Start of SUPPLIED DATA

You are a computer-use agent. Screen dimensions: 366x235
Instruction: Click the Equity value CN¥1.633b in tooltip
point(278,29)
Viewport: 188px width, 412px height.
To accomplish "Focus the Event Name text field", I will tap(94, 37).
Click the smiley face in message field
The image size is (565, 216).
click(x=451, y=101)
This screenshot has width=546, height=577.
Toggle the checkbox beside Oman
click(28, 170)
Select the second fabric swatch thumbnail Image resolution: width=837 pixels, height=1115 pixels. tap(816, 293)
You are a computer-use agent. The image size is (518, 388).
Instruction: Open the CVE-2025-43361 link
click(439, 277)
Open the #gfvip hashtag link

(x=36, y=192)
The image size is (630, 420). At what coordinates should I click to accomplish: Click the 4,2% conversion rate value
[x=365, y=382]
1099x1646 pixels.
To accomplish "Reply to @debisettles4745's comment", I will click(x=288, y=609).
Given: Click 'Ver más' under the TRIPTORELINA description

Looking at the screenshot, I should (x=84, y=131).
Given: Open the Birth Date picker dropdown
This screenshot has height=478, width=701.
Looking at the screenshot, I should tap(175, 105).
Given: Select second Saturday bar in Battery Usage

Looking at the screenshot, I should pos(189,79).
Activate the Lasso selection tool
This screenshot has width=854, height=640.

End of SUPPLIED DATA

• _PROBLEM DETAILS_:
Retype exactly, and only, the lines from the line holding "Given: Open the Birth Date picker dropdown" through the last line of the data; both of those lines count.

• _FINISHED EXERCISE_:
Given: Open the Birth Date picker dropdown
This screenshot has height=478, width=701.
Looking at the screenshot, I should tap(175, 105).
Given: Select second Saturday bar in Battery Usage

Looking at the screenshot, I should pos(189,79).
Activate the Lasso selection tool
This screenshot has width=854, height=640.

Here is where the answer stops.